I think the "stand your ground" laws should be repealed. The laws allow legally armed cowards to act on their fears and shields them from prosecution for their vigelantism. Mr. Miller has written a fairly reasonable column in defense of the second amendment and the right to bear arms. What he has not done is written a reasonable defense of "stand your ground" laws and why the principle of self-defense is insufficient legal protection, thus requiring the enactment of these laws.

(Report Comment)
Derrick Fogle April 11, 2012 | 12:40 p.m.

Now you've highjacked his case for your interest too, colonel.

It should be noted that George Zimmerman has broken all contact with his former attorneys, and they have now dumped him as a client. He tried to contact the special prosecutor directly, but she would not communicate with him without him being accompanied by legal representation. He's supposedly isolated, in hiding where "where he won't be found" and possibly suffering a nervous breakdown from the stress.

Zimmerman made a series of extremely poor choices to wind up in this situation. Pointing this out is the interest I have in highjacking Treyvon Martin's death.

(Report Comment)
Ray Shapiro April 11, 2012 | 12:57 p.m.

As for conceal and carry permit, I'd rather have the gun openly displayed by the legal permit holder, similar to the present day officer or cowboys of yesteryear.

- - - -

Request 1: From the comment thread on "stand your ground" laws, copy the passage from "Now you've highjacked" up to and including "cowboys of yesteryear.".
The page text and the records have nothing to do with each other.

Record set:
- - - -

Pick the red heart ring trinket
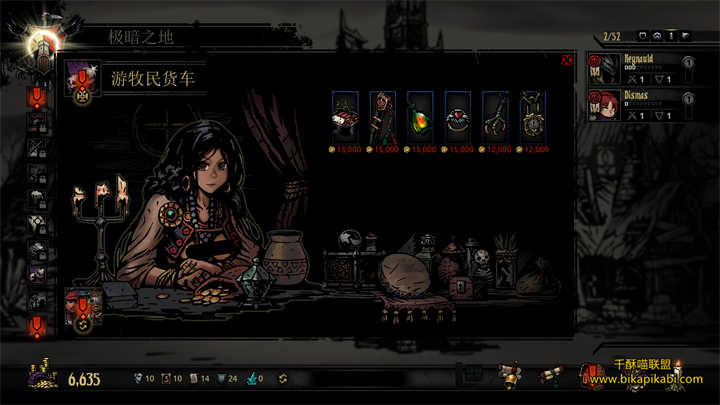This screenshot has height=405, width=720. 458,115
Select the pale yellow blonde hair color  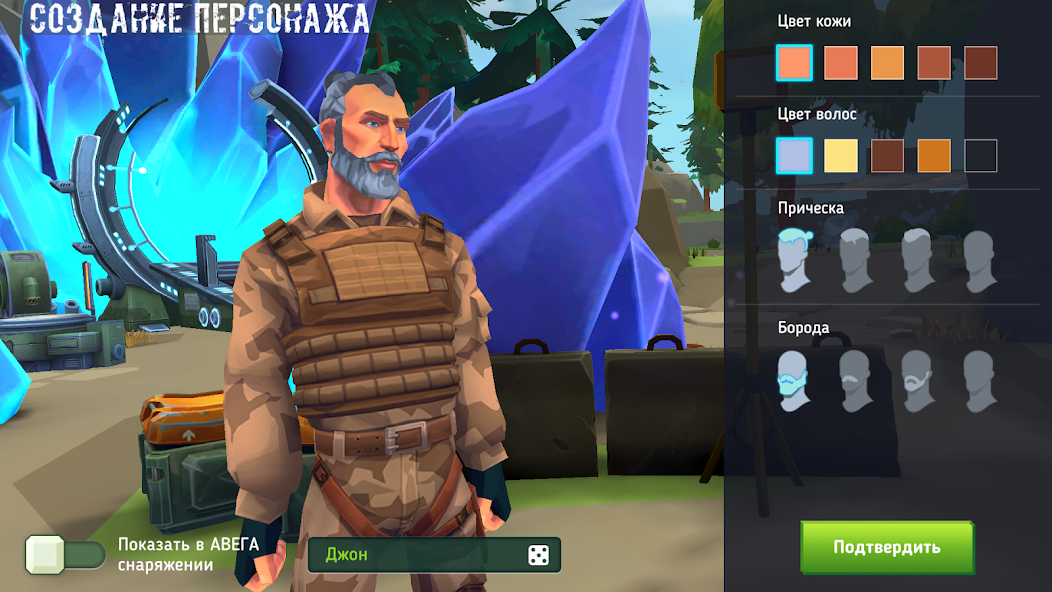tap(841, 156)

- - - -

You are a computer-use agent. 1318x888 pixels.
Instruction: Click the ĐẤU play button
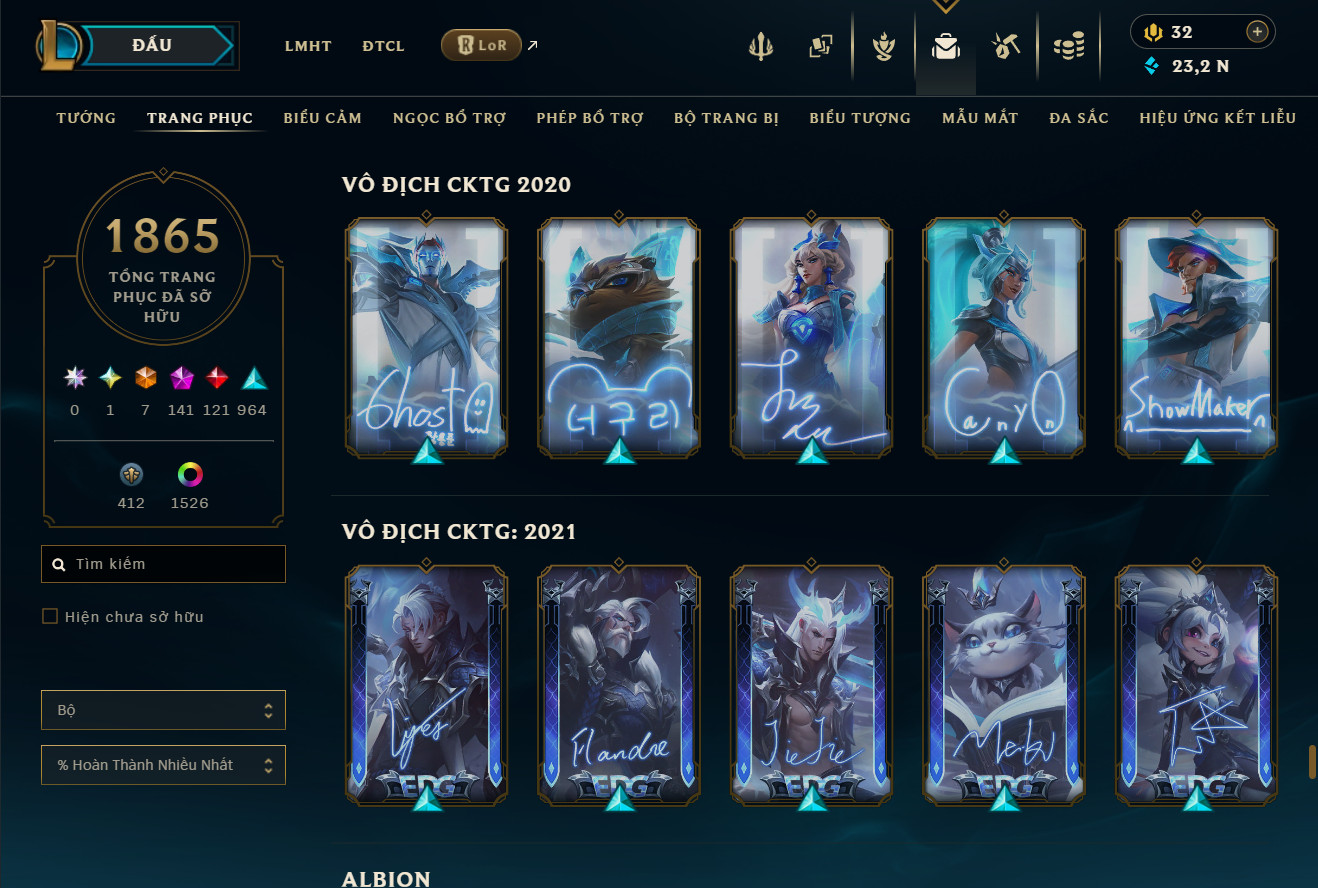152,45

- - - -

Request 2: Locate each line in the records containing the string "agent", and copy those lines.

Answer 1:
Now you've highjacked his case for your interest too, colonel.

It should be noted that George Zimmerman has broken all contact with his former attorneys, and they have now dumped him as a client. He tried to contact the special prosecutor directly, but she would not communicate with him without him being accompanied by legal representation. He's supposedly isolated, in hiding where "where he won't be found" and possibly suffering a nervous breakdown from the stress.

Zimmerman made a series of extremely poor choices to wind up in this situation. Pointing this out is the interest I have in highjacking Treyvon Martin's death.

(Report Comment)
Ray Shapiro April 11, 2012 | 12:57 p.m.

As for conceal and carry permit, I'd rather have the gun openly displayed by the legal permit holder, similar to the present day officer or cowboys of yesteryear.

Answer 2:
You are a computer-use agent. 1318x888 pixels.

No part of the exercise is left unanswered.